WRCM's first staff consisted of full-timers Ken Mayfield, the station's first general manager and afternoon personality, program director and morning host, Rodney Baucom, and Karen Wycoff, who served as mid-day announcer and secretary. Mayfield had built and managed another contemporary Christian station, WNOW and had hosted a very popular Sunday morning Contemporary Christian music program for 7 years on Charlotte's 100,000-watt WBCY (now WLNK). Part-time staff members included Shelly Mitchell and Joe Paulo. Paulo stepped into the role of general manager shortly after Mayfield departed in 1999.

Former logo of New Life 91.9

WRCM garnered immediate success with a 2.4 in its first Arbitron ratings. This success was despite the lack of advertising. Almost all of the "promotion" for the fledgling station had to come by word of mouth and from the station staff at Christian concerts.

Original plans were for WRCM to be a satellite station of Columbia Bible College's original station, WMHK. However, these plans were scrapped, and the station was largely operated and programmed separately from WMHK. However, longtime general manager Joe Paulo was named director of broadcasting at CIU after the departure of WMHK's General Manager Jerry Grimes, with oversight over both stations. Under his watch, WMHK began simulcasting WRCM's "Family Friendly Morning Show," and the two stations both aired the syndicated "Scott and Sam" show on weeknights.

==Signal==
During its time as a local broadcaster, the station identified itself as "New Life 91.9, WRCM Wingate/Charlotte" and heavily promoted churches throughout the Charlotte metropolitan area. However, its signal is not as strong as those of the major FM stations in the Charlotte area. For most of its history, it operated at only 10,000 watts, resulting in marginal coverage even in some parts of Charlotte. In many of Charlotte's inner-ring suburbs, it could only be heard on car radios. It has since increased its power to 30,000 watts. However, it still operates from a tiny (by modern broadcasting standards) 495-foot tower near its former studios in Indian Trail. This is necessary to protect WSGE in Dallas, which is located on adjacent 91.7 FM. As a result, it still only provides grade B coverage to large parts of the market. Before the addition of the WRZM simulcast, most Christian music fans in the western part of the market got a better signal from WMIT in the Asheville area.

==Programming==
Before its switch to K-LOVE, WRCM's music rotation consisted of six or seven current songs in heavy rotation and a mix of six or seven new songs and "classics" from the last two to five years in medium rotation played in a tight format, often back to back with only the station jingle separating songs from each other.
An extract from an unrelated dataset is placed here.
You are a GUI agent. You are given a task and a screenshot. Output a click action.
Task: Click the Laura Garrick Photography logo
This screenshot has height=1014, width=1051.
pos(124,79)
New songs were chosen with the help of the listener advisory panel.

The station often promoted live concerts by Contemporary Christian (CCM) musicians, and carried out its Christian mission by performing good works such as collecting donations of baby clothes to support mothers in need who might otherwise consider getting abortions.

WRCM used the "Charlotte's Number One" Radio Jingle package from RadioScape until it switched to the K-LOVE programming format.
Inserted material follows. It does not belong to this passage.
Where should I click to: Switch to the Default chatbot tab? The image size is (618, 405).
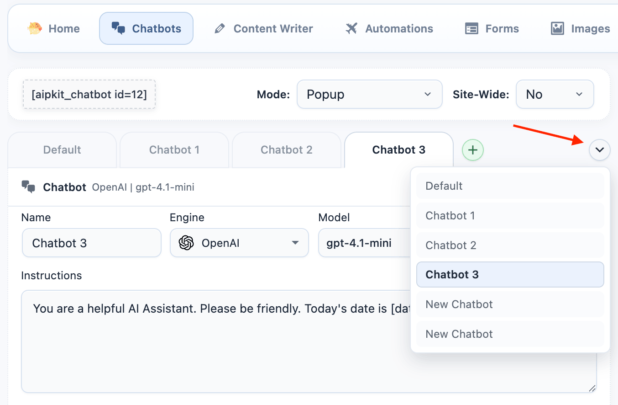click(x=62, y=150)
Starting in 2014, WRCM was simulcast on WRZM in Boiling Springs, North Carolina.

On October 6, 2014, it was announced that WRCM, along with translators WRZM, W268BU, and sister station WMHK, were being sold to EMF Broadcasting. The deal closed on December 19, 2014, a day later than expected because of last-minute legal issues. General manager Joe Paulo signed station off as a local broadcasting entity with a prayer and Chris Rice's rendition of "Great is Thy Faithfulness" at 4:32 p.m. At that point, WRCM flipped its programming to the national K-LOVE network. Paulo said that the hymn was the first song ever played on WRCM when it signed on in 1993. K-LOVE already owned WWLV in Lexington, North Carolina, which provides a fairly strong signal to the northern portion of the Charlotte market. The combined footprint of WMHK, WRCM/WLXK, WWLV, and WKVK gives K-LOVE at least secondary coverage to more than half of North and South Carolina.